His audience of capital managers and their wealthiest clients listened as he told them that the best countries to invest in were those African nations, including Nigeria, that had made rapid improvements in education and child survival.

At the end, Prof Rosling was packing away his laptop when a “grey-haired man in a lightly checked three-piece suit” came up to him and quietly assured him that Africa didn’t have a snowball’s chance of making it – and he knew, because he’d worked in Nigeria. The man disappeared before Rosling could think of a fact-based reply.

The man’s blinkered, "I know best", attitude was a perfect example of what Prof Rosling spent much of his life trying to counter.

Prof Rosling died in February 2017, aged 68, but his pioneering work – to, in the words of Bill Gates, offer “clear, actionable advice for how to overcome our innate biases and see the world more factfully” – has continued.
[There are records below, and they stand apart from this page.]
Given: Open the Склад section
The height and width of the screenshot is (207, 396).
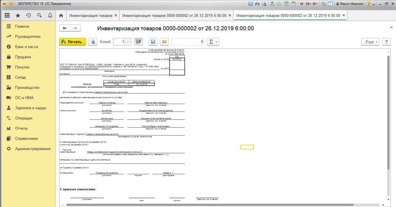Looking at the screenshot, I should click(20, 77).
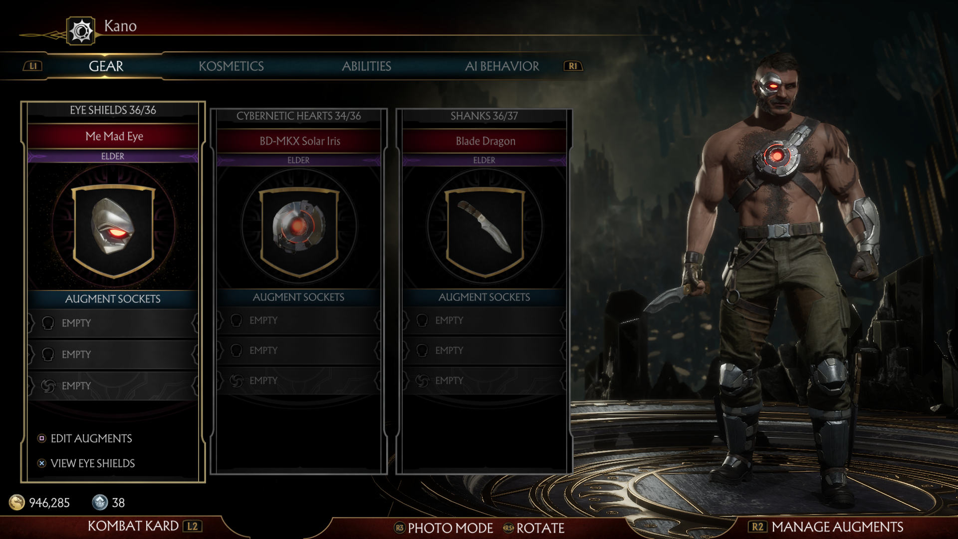The height and width of the screenshot is (539, 958).
Task: Click the gold koins currency icon
Action: click(17, 503)
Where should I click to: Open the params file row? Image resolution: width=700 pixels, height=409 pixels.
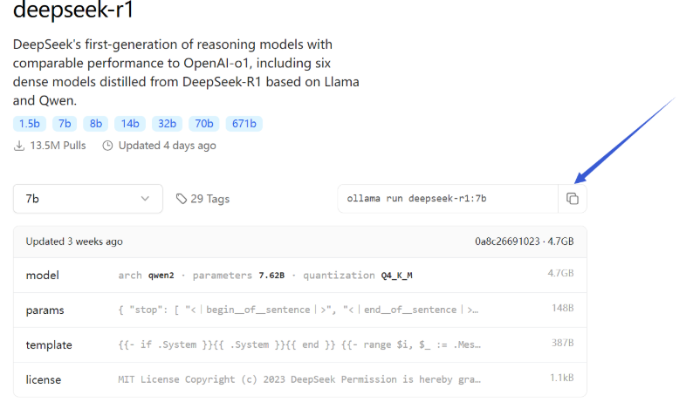click(x=299, y=310)
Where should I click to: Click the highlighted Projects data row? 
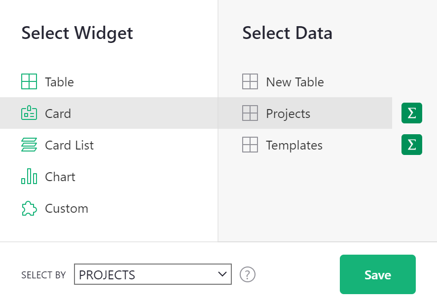coord(288,113)
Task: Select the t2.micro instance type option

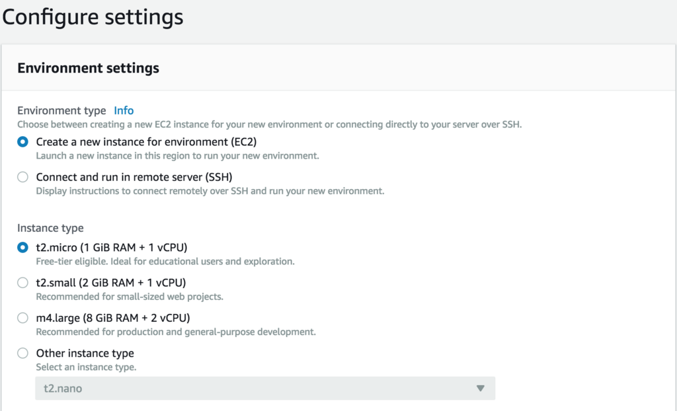Action: [x=23, y=248]
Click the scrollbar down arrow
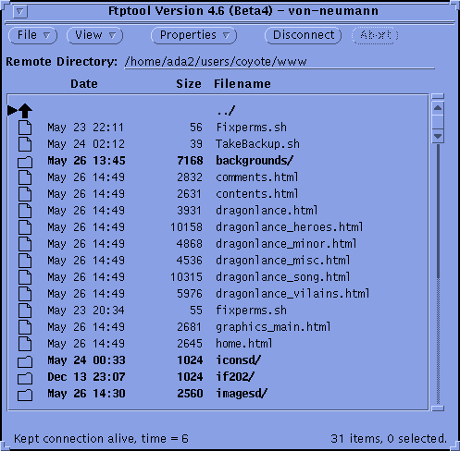 coord(438,136)
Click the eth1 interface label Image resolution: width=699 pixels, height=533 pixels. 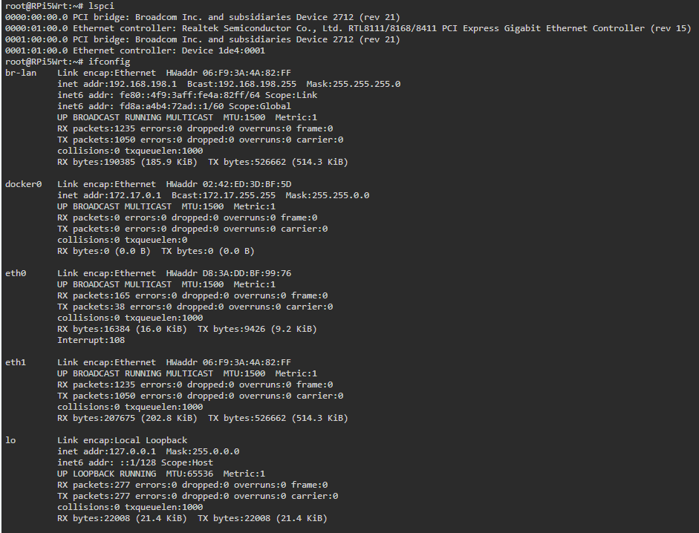click(16, 363)
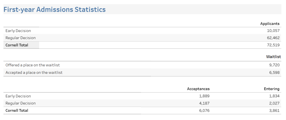Image resolution: width=286 pixels, height=120 pixels.
Task: Select the waitlist accepted value 6,598
Action: tap(274, 72)
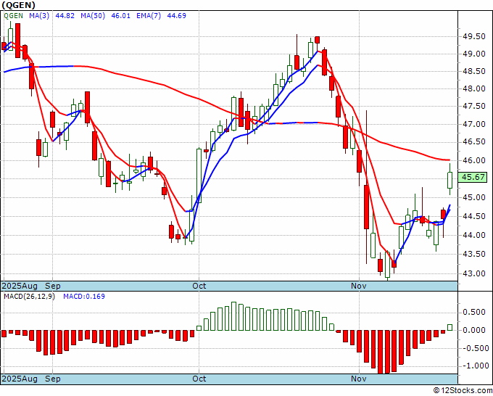493x396 pixels.
Task: Open the 12Stocks.com copyright link
Action: [x=463, y=390]
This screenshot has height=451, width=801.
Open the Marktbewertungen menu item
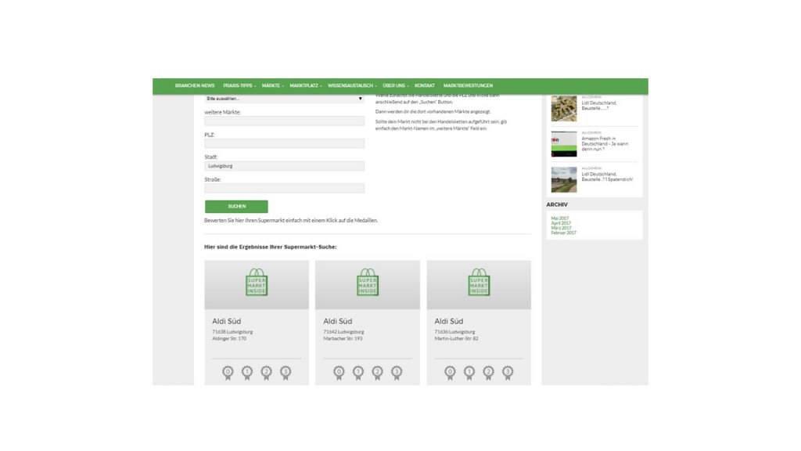pos(468,85)
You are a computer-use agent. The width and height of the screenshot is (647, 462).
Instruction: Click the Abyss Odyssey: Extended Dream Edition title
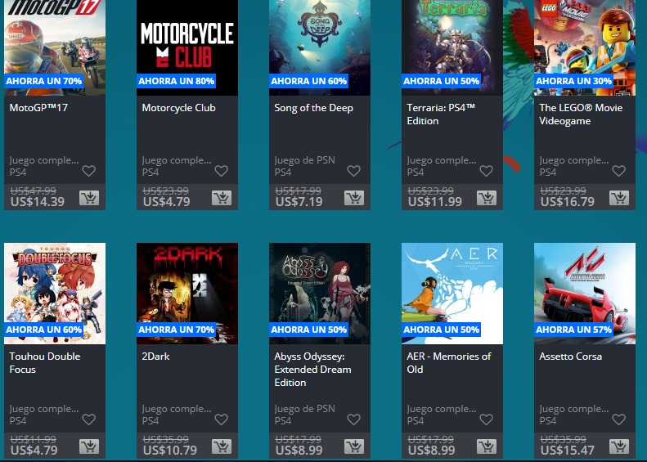tap(312, 370)
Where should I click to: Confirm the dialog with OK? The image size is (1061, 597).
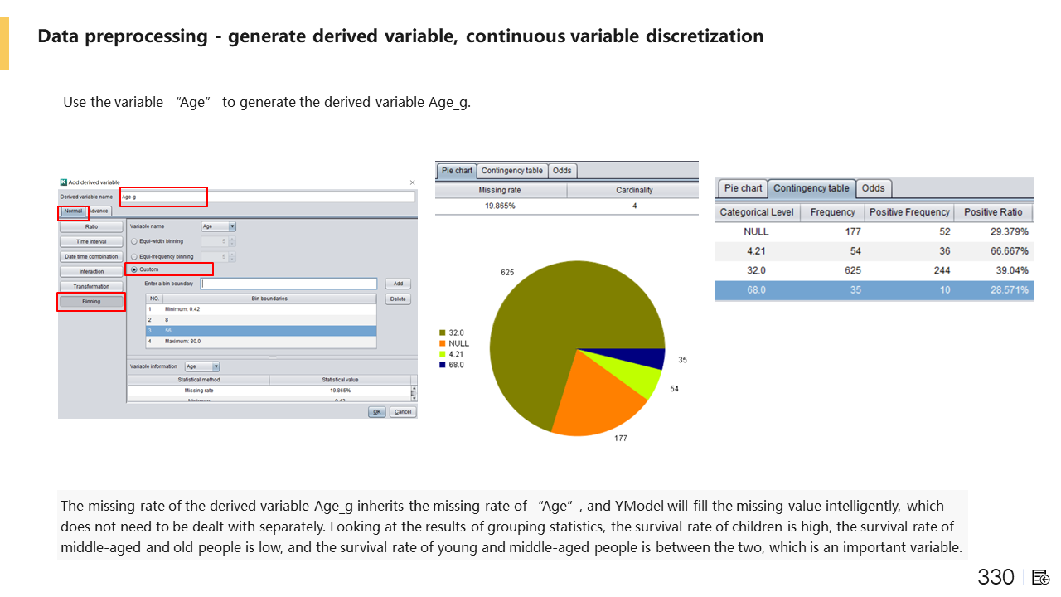pos(377,411)
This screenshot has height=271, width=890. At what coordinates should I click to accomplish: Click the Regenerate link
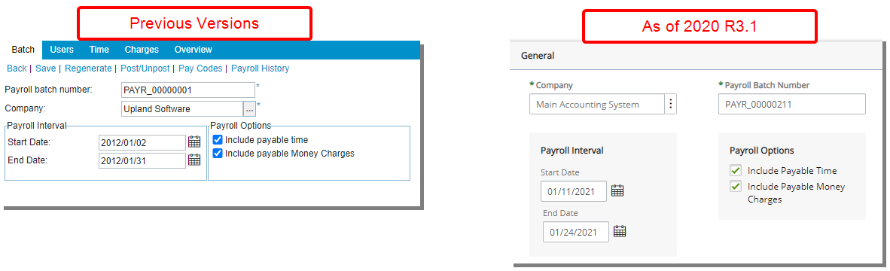89,69
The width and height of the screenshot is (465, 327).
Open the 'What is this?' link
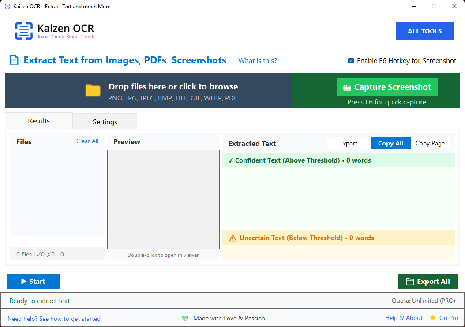point(258,61)
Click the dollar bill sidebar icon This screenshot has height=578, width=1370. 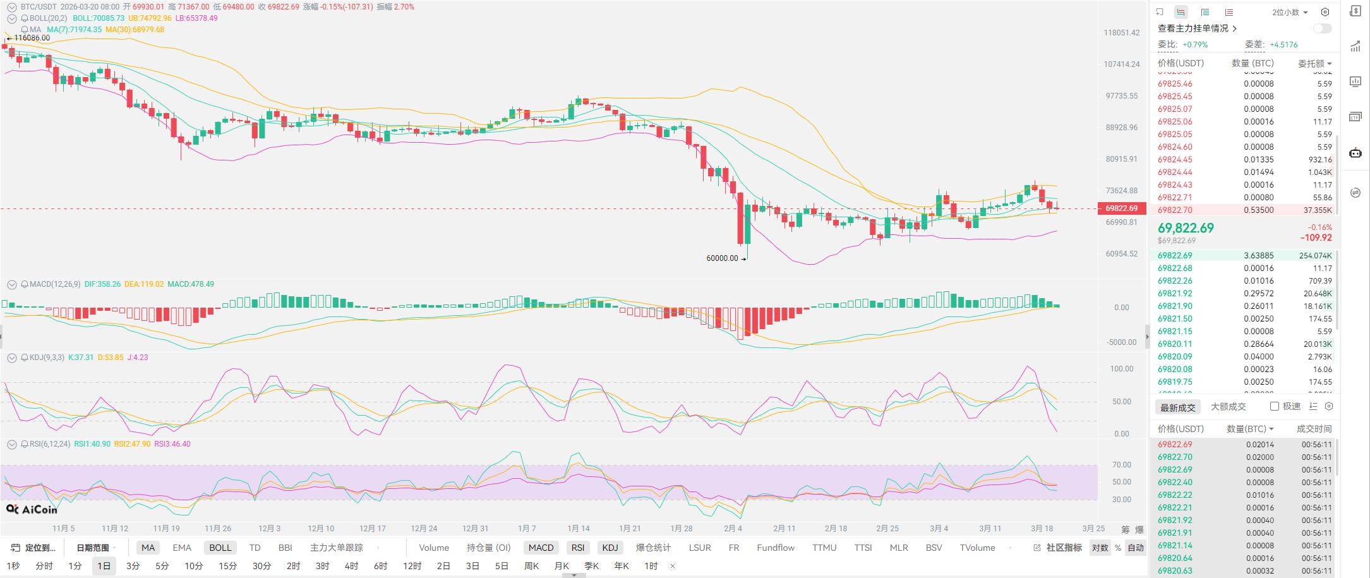pos(1355,11)
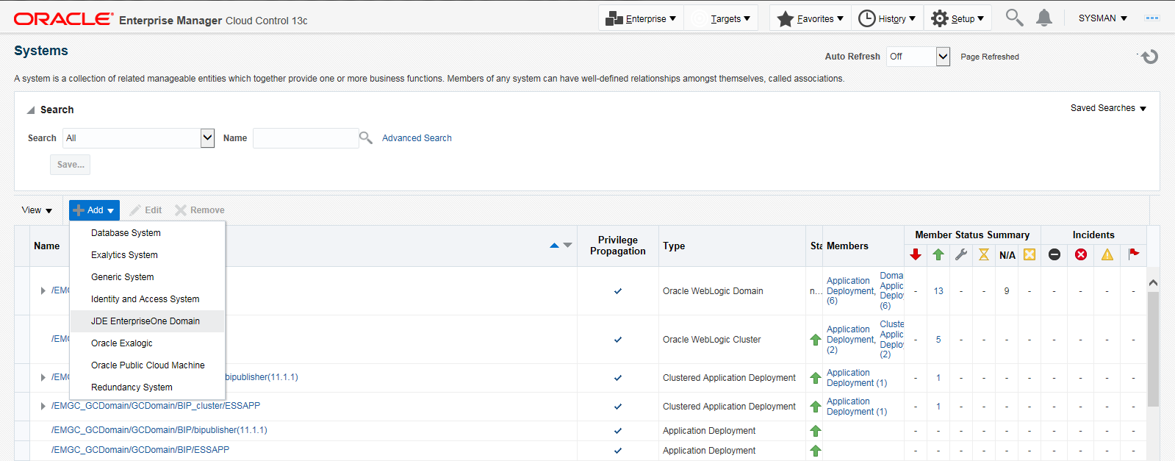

His final book, newly published and co-written with his son and daughter-in-law, Ola and Anna, has been praised by Gates as “one of the most important” he has read. The book is entitled Factfulness: Ten Reasons We’re Wrong About the World – And Why Things Are Better Than You Think. Factfulness is described as “the stress-reducing habit of only carrying opinions for which you have strong supporting facts.”

Gates himself declared last month: "Hans believed the world was making remarkable progress, and he wanted everyone to know about it. Factfulness is his final effort to help people identify areas where things are getting better and spread that improvement. It explains more clearly than almost anything else I’ve read why it’s so difficult for people to perceive progress."

Prof Rosling, who was born in Uppsala, Sweden and trained as a doctor, worked in Nacala, Mozambique, as a district medical officer between 1979 and 1981. From 1997 onwards he was professor of international health at Stockholm’s Karolinska Institute. In 2005 he, his son and his daughter-in-law established the Gapminder Foundation, aiming to counter “devastating ignorance with a fact-based worldview.”

He became famous for his lively and informative TED talks, which ranged across such subjects as the rise of Asia, and new insights into poverty. Together they have been viewed more than 35 million times and translated into many languages. The second talk even saw him demonstrate his sword-swallowing party trick.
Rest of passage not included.